By Joe Kim, SolarWinds EVP, Engineering and Global CTO
Every federal IT pro should be doing standard database auditing, which includes:
- Taking a weekly inventory of who accessed the database, as well as other performance and capacity data
- Ensuring they receive daily, weekly, and monthly alerts through a database-monitoring tool
- Keeping daily logs of logins and permissions on all objects
- Maintaining access to the National Vulnerability Database (NVD), which changes daily
- Performing regular patching, particularly server patching against new vulnerabilities
These are just the basics. To optimize database auditing with the goal of improving IT security, there are additional core steps that federal IT pros can take. The following six steps are the perfect place to start.
Step 1: Assess Inventory
Tracking data access can help you better understand the implications of how, when, where, and by whom that data is being accessed. Keeping an inventory of your PII is the perfect example. Keep this inventory in conjunction with your audits can help you better understand who is accessing the PII.
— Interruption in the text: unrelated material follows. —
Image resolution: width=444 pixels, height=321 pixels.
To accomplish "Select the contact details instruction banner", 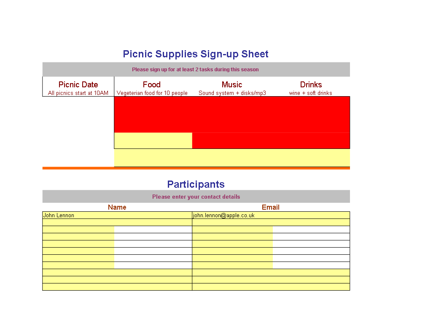I will tap(196, 196).
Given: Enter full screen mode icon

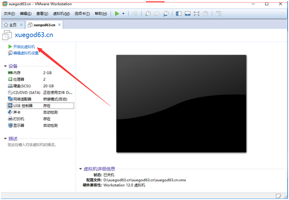Looking at the screenshot, I should pyautogui.click(x=196, y=13).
Step 2: Monitor Vulnerabilities
Documented vulnerabilities are being updated every day within the NIST NVD. It is critical that you monitor these on a near-constant basis. We suggest a tool that monitors the known-vulnerabilities database and alerts your agency, so action can be immediate and risks are mitigated in near real-time.
Step 3: Create Reports
Make sure you have a tool in place that takes your logs and provides analysis. This should, ideally, be part of your database monitoring software. Your reports should tell you in an easy-to-digest format who’s using what data, from where, at what time of day, the amount of data used, etc.
Step 4: Monitor Active Directory®
Who is accessing this information—particularly if the person shouldn’t be accessing that data. That’s why it is critical to understand more than just who is accessing your data; you must have a clear understanding of who, what, and which data they’re accessing, and when they are accessing data.
Step 5: Create a Baseline
If you have a baseline of data access on a normal day, or at a particular time on any normal day, you’ll know immediately if something is outside of that normal activity. Based on this baseline, you’ll immediately be able to research the anomaly and mitigate risk to the database and associated data.
Step 6: Create One View
It is certainly possible that the most critical step to improving security through database auditing is to understand its role within the larger IT environment. It is worth the investment to find a tool that allows federal IT pros to see database audit information within the context of the greater infrastructure. Application and server monitoring should work in conjunction with database monitoring.
There is one final step: monitor the monitor. There should never be a single point of failure when performing database audits. Make sure you’ve got secondary checks and balances in place so no single tool or person has all the information, access, or control.